DARE began as a pilot in France and after it proved to be a success, LVMH took the program to Italy and Shanghai, with the U.S. marking the fifth event. While sometimes they are general in theme, the initiatives have also in the past focused solely on a certain topic such as sustainability and diversity in the workplace.

The employees were invited to submit ideas “to reinvent the future of luxury.” Based on real challenges within the company, the hope was that by bringing together people with different backgrounds, experience and perspectives, they would produce different solutions.

“We are basically telling our employees dare. Don’t refrain from expressing your ideas, your solutions, the expectations and that is very important as sometimes groups becoming too big tend to lose this edge,” Gaemperle said.

“It is also in a group like ours, which is growing, which is the leader in its sector, that we don’t want to become complacent and we believe in keeping the soul of the group, which is that of Bernard Arnault, which is that of an entrepreneur.”

Once all submissions were received, they were whittled down to just 60 and those employees were sent to Brooklyn to participate in DARE. The lion’s share of those workers were based in the U.S., but there were also some from Canada and Latin America.

On arrival, they were divided into 12 teams and spent three days developing their ideas into business plans with the help of mentors including Marc Jacobs ceo Eric Marechalle, Benefit Cosmetics ceo Jean-André Rougeot and president and ceo of Belvedere Vodka, Rodney Williams.

Once they had their i’s dotted and t’s crossed, the teams presented to a jury that included some top executives from LVMH, as well as outsiders such as Rent the Runway’s Jennifer Hyman and The RealReal’s Julie Wainwright, who put them through their paces.

Addressing the crowd of eager employees at Camp David before the winners were revealed, Belloni explained: “We pride ourselves on really attracting and giving room to innovation. It’s a challenge and so we are trying to find new ways and this is a new way to make sure that we open avenues for ideas to come and to emerge.”

While the details are hush-hush as the winners’ ideas are set to be implemented by LVMH, the group did divulge that the proposals were focused on how to improve the travel-retail experience, optimize visual merchandising through an app and upcycle waste from the wine industry into the cosmetics sector. The jury also offered a special prize to an app improving the employee experience and skill-sharing at LVMH.

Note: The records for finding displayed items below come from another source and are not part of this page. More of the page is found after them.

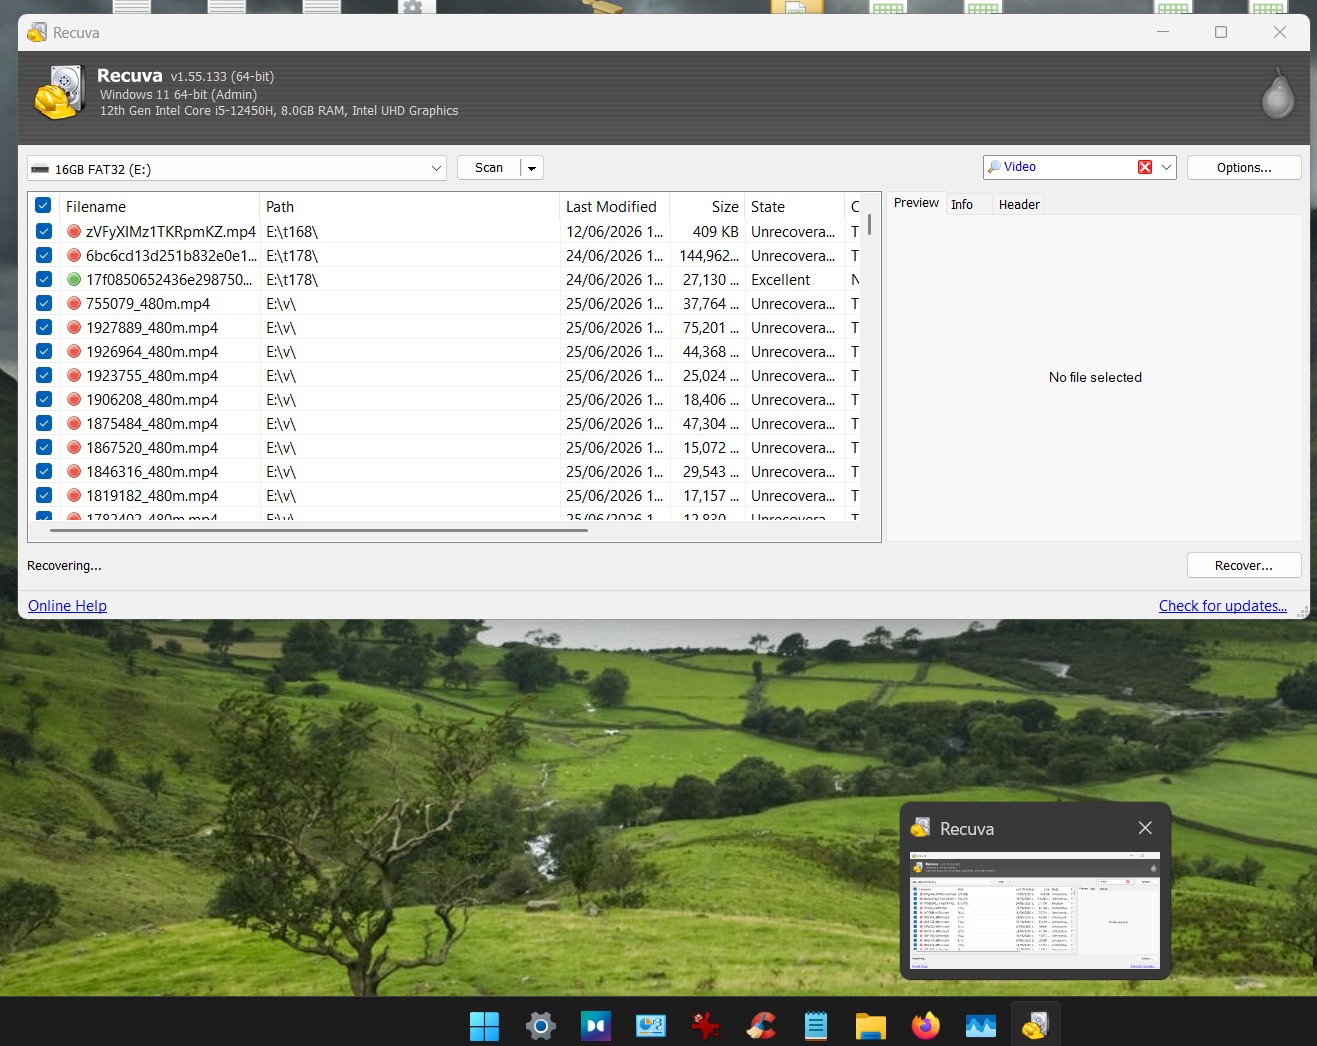Image resolution: width=1317 pixels, height=1046 pixels.
Task: Uncheck the select-all checkbox in header
Action: pyautogui.click(x=43, y=206)
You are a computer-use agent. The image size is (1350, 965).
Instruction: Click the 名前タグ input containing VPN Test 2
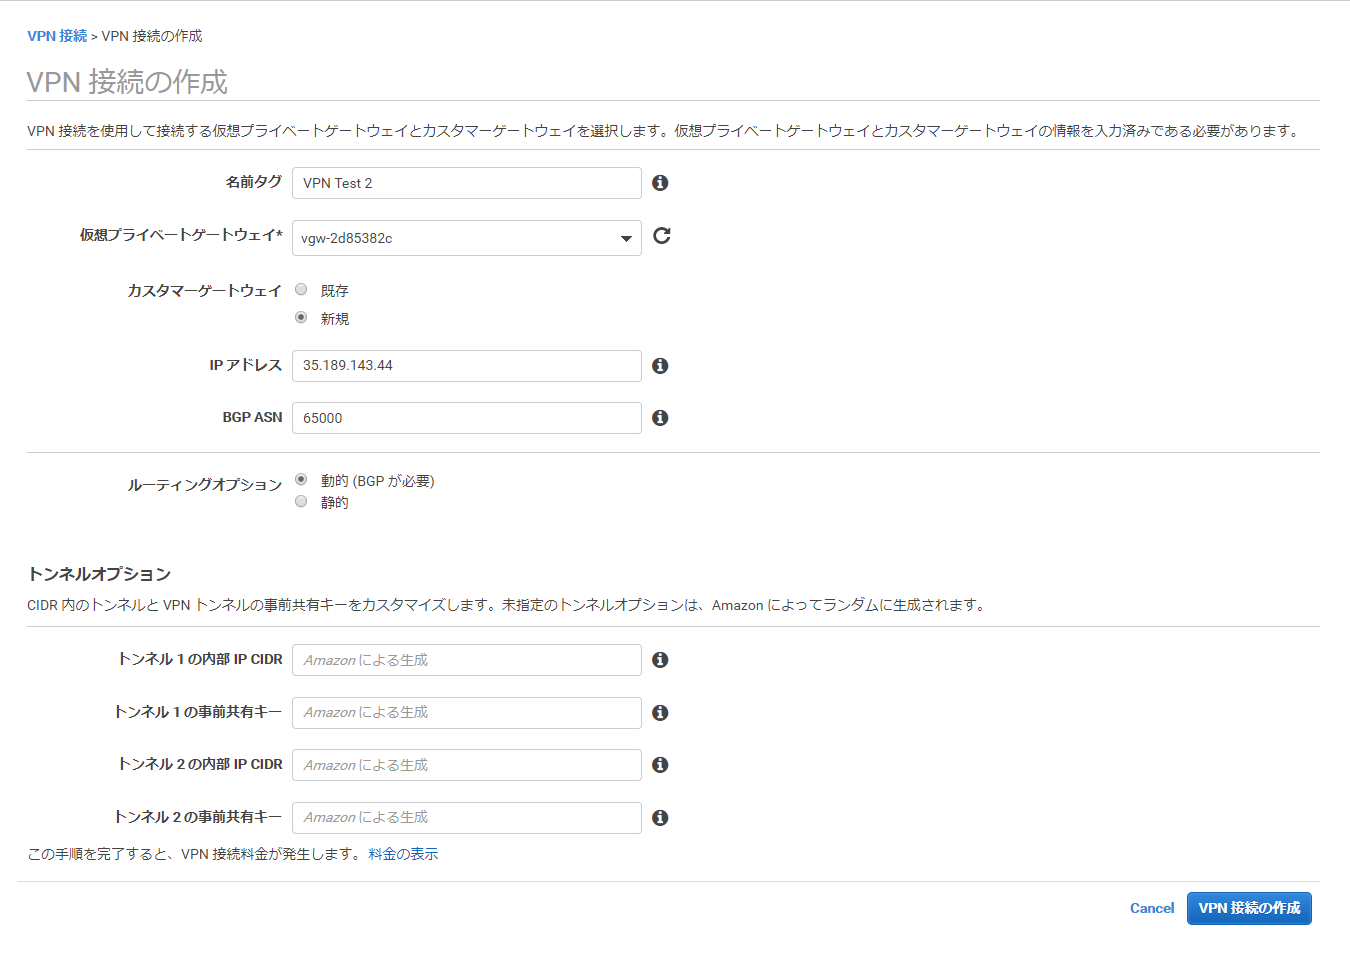pyautogui.click(x=466, y=183)
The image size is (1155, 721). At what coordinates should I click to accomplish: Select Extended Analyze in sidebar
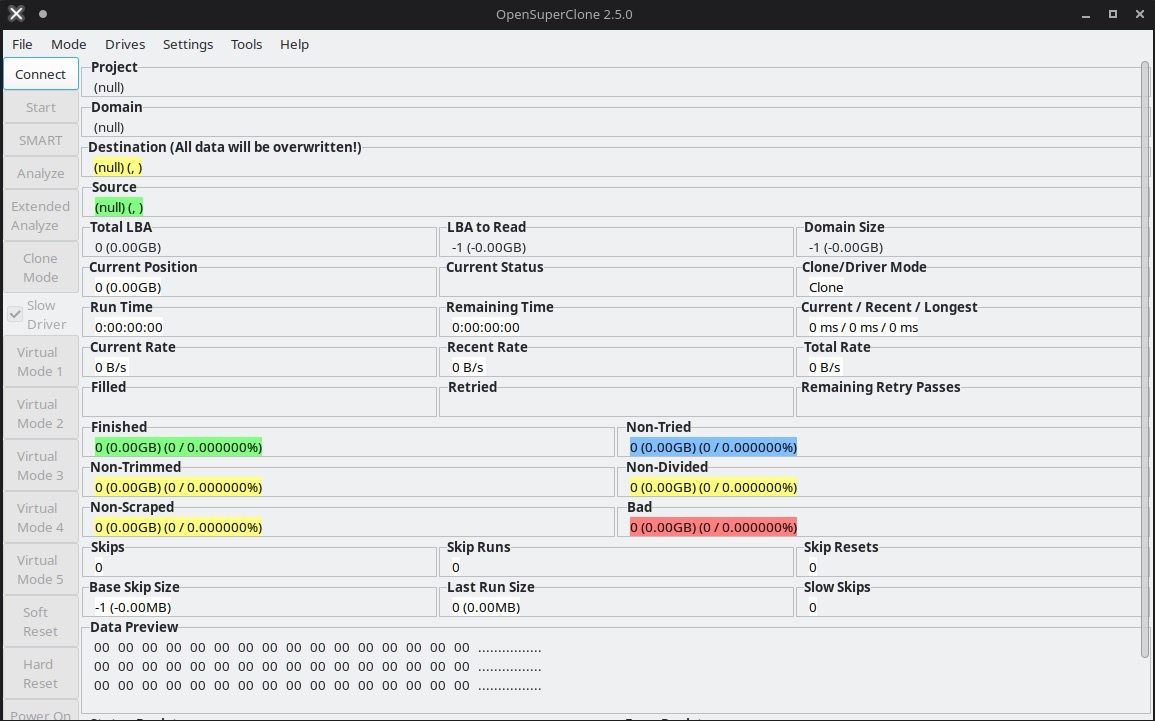[40, 216]
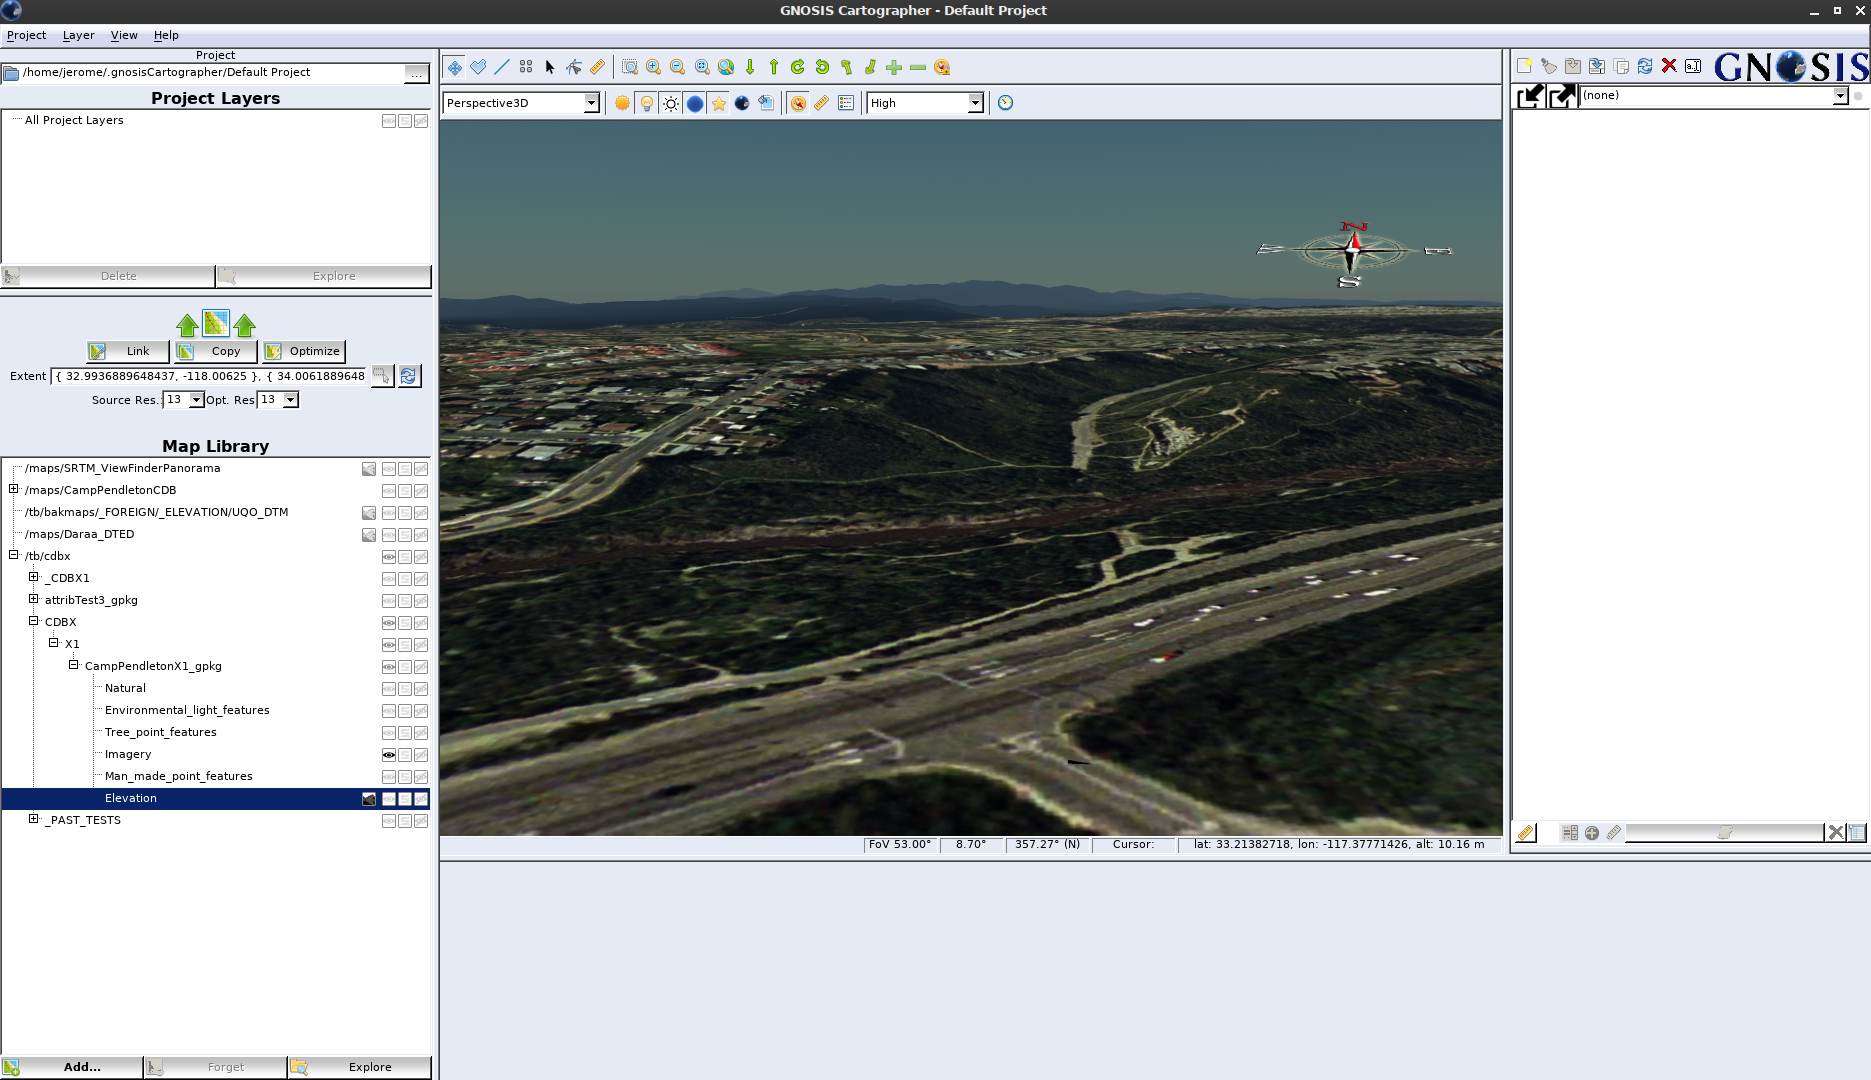Click the zoom out magnifier icon
1871x1080 pixels.
[677, 67]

This is unlikely to be the last DARE as LVMH doesn’t want to become complacent, added Gaemperle, who is fully aware that while its staff has unique opportunities, people have choices.

“I think it’s really a contract, so this is why it’s very important to be listening to the talent’s expectations and motivations and trying to adjust our way of working to ensure we will remain attractive as a sector first of all and as an employer,” she said.

“When you ask people what matters to them, I think this sense of being able to contribute to something and understanding how their job — what they do every day — contributes, too, is an important factor and I think in our industry it is something we can provide,” she added.

Editor’s Note: On Staff is a new standing feature in WWD that will appear periodically and focus on the industry’s efforts to attract, train and retain talent, as well as related human resources issues.